--- Excerpted passage Enclosed Below ---
Is this the difference between the RHCP of then and the RHCP of now? The fact that you get on well now?
Yeah, now each of us appreciates the other. In the BSSM era everyone believed he was the most important member of the band, while now we are aware that individually we don’t count. We know it’s important to create together. We think the world is what others make, not what we make singularly.

It hasn’t always been so. There was a time when you all emanated a negative energy. On stage your nudity was aggressive. Were you aware of it when you took off your clothes?
Yeah, it began to bother me too when I developed a certain artistic sensibility. I felt our appearance on stage was wrong. During the BSSM tour I often turned my back on the audience. I didn’t take part in the athletic moves that Anthony and Flea made. I thought they were ugly, they were so masculine that they became gross.

Flea said in an interview that you always did the opposite of what they did. If they wanted to play soft, you played very hard.
It’s true, but I also did some artistic games in my mind with music. I understood that often good things to listen to are those that combine the tough and the soft, kind sounds with rough ones, sometimes they mix soft and rough, kind and tough also. Anti-realistic combinations. Most of the people wouldn’t dare to do that. If the band has a strong sound and the guitarist plays in a delicate way, it sounds freaky. But this is what I used to do then, and I still do now. The only difference is that they like it too now, because they know I don’t hate them. So if they play hard, I play soft. If they play fast with small and short notes, I extend them and make them flow. In that way we get an artistic balance.

Do you write everyday?
If the song wants to come to me, I’m always ready to receive it, but I don’t work at it. I always did it since I was a kid, so I learned very well to recognize when it’s time to write and when I’m imposing it on myself.

How do you know when you have enough songs for a record?
There’s always something inexplicable that holds the songs together. I have several of them written at the same time that are still demos: I didn’t work on them in a studio because they didn’t have that certain something that combines them with the others. Since I’m back with the RHCP I want my solo albums to sound like a single record from beginning to end. The first 2 albums were a bit dispersed, the songs were recorded at different times and weren’t written to be together. But in the past years it became very important to have a clear idea of the concept that tie a song to another.
--- End of Enclosed Excerpted passage ---
Activity list:
a. According to the interview excerpt, what does the interviewee do when the others play fast with small and short notes?
b. Carry the band interview forward from its final line, keeping the same question-and-answer format.
The material after this interview comes from a separate, unrelated source.
--- Record excerpts Enclosed Below ---
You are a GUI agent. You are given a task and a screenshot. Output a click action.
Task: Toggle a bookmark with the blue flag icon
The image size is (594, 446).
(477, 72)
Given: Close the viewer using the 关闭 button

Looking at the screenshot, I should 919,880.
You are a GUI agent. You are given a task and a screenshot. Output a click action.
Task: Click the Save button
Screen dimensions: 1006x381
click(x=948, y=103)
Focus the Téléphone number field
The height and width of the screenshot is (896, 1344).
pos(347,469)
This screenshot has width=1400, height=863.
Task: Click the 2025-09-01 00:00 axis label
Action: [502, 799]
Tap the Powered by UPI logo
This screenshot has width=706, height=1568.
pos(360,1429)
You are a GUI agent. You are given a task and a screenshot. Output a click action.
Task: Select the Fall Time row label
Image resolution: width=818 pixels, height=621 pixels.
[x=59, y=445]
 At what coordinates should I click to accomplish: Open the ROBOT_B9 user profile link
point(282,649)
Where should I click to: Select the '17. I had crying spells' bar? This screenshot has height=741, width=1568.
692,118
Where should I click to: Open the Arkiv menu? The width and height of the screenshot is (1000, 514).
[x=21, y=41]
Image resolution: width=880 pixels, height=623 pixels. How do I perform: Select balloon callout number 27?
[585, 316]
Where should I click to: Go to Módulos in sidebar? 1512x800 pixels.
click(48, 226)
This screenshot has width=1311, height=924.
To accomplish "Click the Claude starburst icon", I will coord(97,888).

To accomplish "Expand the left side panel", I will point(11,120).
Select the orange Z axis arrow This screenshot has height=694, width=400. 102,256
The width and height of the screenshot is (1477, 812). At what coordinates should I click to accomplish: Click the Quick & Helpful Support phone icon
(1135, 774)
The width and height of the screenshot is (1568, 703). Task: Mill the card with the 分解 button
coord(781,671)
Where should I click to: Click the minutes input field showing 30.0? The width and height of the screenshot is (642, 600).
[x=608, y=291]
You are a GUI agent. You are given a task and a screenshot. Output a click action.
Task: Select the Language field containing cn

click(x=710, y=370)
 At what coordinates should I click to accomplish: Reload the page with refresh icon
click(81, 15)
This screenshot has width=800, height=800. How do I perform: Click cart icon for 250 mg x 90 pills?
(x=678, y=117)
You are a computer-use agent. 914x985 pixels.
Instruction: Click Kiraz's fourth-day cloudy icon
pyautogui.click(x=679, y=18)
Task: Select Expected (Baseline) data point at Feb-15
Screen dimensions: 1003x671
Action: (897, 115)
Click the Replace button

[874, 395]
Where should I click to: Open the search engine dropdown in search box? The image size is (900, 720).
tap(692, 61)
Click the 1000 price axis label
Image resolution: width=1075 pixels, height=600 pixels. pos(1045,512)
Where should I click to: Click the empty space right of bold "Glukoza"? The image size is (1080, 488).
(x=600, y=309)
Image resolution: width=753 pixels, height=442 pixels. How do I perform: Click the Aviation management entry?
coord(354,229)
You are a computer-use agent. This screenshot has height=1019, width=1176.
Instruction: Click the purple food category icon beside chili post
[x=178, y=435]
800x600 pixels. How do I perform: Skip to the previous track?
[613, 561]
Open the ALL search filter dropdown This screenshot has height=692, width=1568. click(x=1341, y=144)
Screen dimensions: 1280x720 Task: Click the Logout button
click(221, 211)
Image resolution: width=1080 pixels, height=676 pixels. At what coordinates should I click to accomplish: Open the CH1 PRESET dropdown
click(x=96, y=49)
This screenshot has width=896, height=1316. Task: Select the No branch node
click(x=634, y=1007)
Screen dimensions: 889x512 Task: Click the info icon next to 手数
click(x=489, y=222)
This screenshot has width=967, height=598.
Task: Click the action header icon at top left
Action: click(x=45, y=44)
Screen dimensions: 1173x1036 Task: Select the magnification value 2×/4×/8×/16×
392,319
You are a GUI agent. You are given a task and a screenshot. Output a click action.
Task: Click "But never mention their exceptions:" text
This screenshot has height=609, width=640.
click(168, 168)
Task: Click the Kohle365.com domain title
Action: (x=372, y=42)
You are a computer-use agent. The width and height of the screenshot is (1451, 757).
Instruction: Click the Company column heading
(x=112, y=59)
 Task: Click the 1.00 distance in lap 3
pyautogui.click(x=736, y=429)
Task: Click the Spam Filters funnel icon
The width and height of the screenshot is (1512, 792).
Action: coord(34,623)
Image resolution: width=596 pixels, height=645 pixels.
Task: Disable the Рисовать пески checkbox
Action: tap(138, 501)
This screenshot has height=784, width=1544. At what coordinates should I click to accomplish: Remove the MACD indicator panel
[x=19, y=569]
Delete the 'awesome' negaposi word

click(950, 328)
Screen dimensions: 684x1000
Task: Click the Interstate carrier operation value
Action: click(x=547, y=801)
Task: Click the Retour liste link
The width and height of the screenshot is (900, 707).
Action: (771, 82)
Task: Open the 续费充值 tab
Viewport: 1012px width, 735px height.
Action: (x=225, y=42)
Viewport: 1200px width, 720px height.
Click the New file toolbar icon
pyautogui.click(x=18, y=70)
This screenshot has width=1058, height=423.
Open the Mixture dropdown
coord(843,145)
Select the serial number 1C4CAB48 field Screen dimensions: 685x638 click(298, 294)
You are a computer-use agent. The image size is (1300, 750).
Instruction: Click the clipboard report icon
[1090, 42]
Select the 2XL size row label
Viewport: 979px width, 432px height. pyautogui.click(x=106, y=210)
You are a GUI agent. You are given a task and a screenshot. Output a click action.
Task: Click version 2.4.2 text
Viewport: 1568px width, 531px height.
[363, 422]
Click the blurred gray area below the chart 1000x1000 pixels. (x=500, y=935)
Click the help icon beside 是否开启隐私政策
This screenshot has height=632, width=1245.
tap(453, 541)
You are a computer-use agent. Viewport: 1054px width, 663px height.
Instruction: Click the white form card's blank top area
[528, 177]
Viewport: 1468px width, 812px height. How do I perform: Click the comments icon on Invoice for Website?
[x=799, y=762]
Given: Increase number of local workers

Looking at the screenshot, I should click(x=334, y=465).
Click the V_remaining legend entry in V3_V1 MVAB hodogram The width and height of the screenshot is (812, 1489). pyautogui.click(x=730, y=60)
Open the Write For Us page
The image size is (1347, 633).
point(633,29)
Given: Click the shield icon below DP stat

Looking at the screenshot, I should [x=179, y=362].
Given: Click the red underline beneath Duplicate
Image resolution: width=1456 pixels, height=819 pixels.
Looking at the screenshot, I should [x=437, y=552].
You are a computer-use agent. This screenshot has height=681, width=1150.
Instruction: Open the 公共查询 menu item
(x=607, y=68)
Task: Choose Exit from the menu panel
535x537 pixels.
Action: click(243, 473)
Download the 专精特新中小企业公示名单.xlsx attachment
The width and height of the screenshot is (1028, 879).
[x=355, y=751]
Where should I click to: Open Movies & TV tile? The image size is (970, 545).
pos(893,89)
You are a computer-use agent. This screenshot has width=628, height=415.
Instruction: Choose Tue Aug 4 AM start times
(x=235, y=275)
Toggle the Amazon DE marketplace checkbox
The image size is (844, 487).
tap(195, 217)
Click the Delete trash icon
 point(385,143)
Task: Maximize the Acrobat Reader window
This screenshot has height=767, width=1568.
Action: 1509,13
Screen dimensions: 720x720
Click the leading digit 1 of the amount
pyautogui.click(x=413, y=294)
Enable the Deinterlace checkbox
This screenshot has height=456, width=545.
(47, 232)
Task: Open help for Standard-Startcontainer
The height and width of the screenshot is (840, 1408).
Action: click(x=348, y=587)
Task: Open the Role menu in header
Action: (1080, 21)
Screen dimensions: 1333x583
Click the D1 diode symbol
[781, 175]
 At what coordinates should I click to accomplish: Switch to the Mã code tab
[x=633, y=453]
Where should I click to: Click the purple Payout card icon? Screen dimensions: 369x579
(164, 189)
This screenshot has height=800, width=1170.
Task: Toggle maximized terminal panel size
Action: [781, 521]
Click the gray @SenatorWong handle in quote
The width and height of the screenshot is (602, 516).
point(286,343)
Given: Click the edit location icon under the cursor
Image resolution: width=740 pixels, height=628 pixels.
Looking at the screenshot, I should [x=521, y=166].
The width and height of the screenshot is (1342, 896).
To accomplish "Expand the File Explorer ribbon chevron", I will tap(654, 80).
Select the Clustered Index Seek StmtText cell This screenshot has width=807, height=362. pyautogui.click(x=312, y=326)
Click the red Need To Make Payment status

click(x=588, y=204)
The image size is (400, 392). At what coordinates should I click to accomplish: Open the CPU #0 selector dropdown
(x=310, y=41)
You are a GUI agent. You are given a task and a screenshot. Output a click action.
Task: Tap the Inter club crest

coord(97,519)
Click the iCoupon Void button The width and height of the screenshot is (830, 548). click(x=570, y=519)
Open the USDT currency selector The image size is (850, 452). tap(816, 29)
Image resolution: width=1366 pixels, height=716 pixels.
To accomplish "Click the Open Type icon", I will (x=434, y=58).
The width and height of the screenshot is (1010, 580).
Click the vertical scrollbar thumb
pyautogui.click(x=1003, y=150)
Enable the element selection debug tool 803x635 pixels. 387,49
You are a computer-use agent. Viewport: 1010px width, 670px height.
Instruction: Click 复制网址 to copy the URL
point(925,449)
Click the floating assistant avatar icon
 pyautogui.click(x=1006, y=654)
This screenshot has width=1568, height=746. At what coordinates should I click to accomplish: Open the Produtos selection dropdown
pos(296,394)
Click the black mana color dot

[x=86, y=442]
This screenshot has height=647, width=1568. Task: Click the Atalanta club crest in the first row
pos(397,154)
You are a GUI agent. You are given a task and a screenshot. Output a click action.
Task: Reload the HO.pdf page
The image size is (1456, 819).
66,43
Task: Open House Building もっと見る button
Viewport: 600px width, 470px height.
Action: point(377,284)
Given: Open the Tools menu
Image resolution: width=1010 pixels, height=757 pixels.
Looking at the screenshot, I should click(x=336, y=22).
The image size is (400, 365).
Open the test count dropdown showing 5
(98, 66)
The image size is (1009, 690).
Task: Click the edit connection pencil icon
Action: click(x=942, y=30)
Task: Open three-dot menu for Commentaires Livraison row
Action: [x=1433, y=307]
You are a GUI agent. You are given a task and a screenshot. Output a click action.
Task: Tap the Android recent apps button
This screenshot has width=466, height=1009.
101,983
--- End of Enclosed Record excerpts ---
Answers to the problems:
a. The interviewee extends the notes and makes them flow.

b.
Is it true that your favourite guitarist is Jimmy Page?
I could answer this question many ways. He’s my favourite among the rockstar-guitarists. To me, he isn’t better than Keith Levine, or Matthew Ashman from Bow Wow Wow or John McGeoch of Siouxsie & The Bashness. Jimmy Page brought the guitar of the deafening-rock kind to a level that no one will be able to exceed. But to me the most influential guitarists of the last 30 years are not the possessed ones, that is not the ones who make solos, but those who give consistency to the sound. Today my way to play is more influenced by these kind of guitarists than by Jimmy Page. I think that way to play guitar has developed only between 1965-1975, then it became ridiculous. I loved Jimmy Page since I was 7, he’s the reason why I began to play. My favorite way to practice is to learn all his solos. I can play “Since I’ve been loving you” from beginning to end.

Your style is unique, though.
It’s a conscious choice. For By The Way I deliberately looked for a not-Jimmy Page sound. I listen to music and guitarists so different that in my style there is a bit of everything. That’s why I play in a way that doesn’t resemble anyone else.

Very often it even seems it’s not you!
I want it to be that way, otherwise I didn’t care about making records. I always want to do something different than what I did before. In my opinion this is the only way that is worth playing. I only do it for the pleasure it gives me. I don’t like doing always the same things. The one who repeats himself doesn’t like adventure and plays only because it’s a job.